▸ **Required task**: Please copy the records below word for word, leaving out the pictures.

▸ **Data for processing**:
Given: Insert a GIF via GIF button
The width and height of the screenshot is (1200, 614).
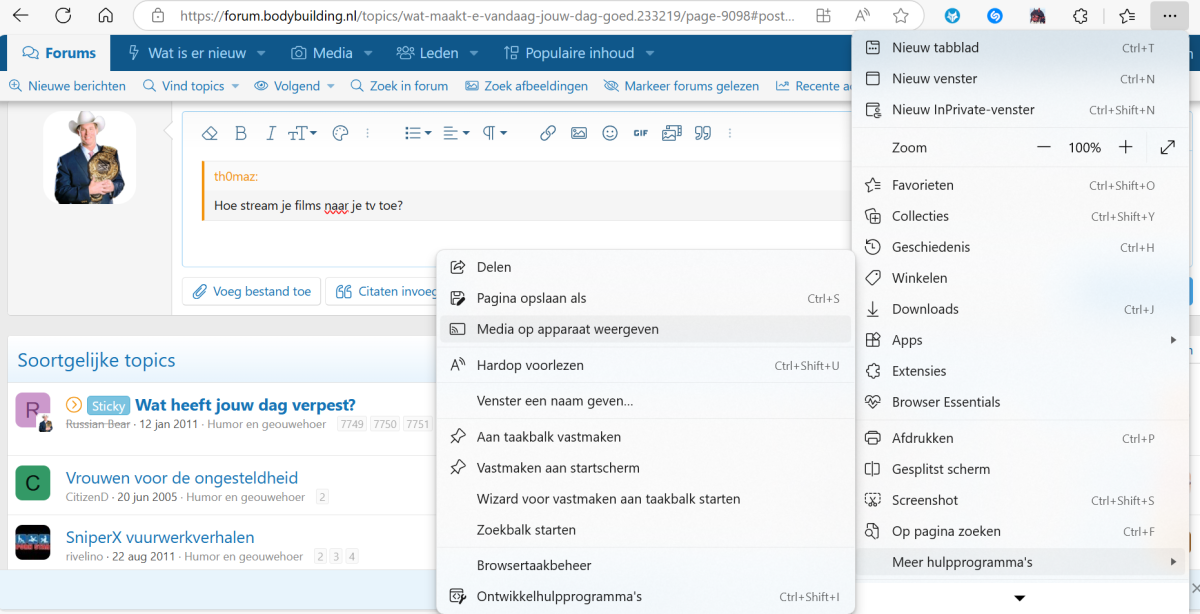Looking at the screenshot, I should pos(640,133).
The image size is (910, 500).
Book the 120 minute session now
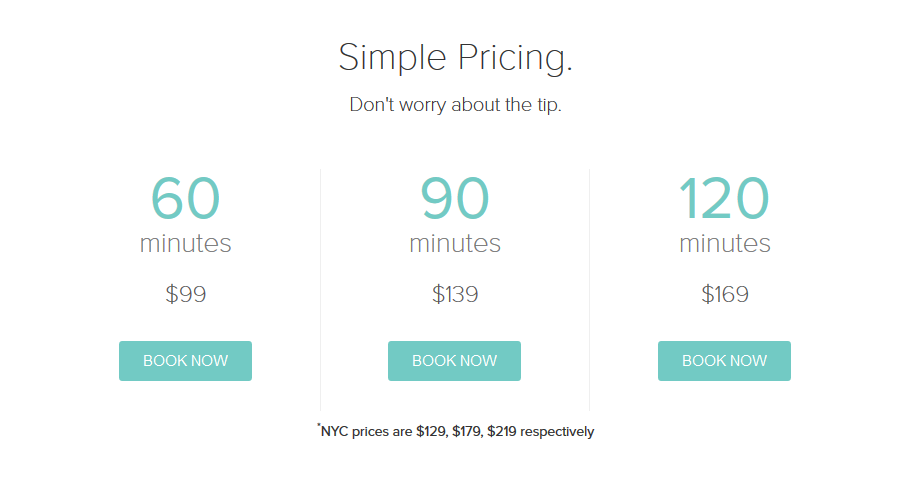coord(724,361)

▸ **Written response**:
Given: Insert a GIF via GIF button
The width and height of the screenshot is (1200, 614).
Looking at the screenshot, I should pos(640,133).
The image size is (910, 500).
Book the 120 minute session now
coord(724,361)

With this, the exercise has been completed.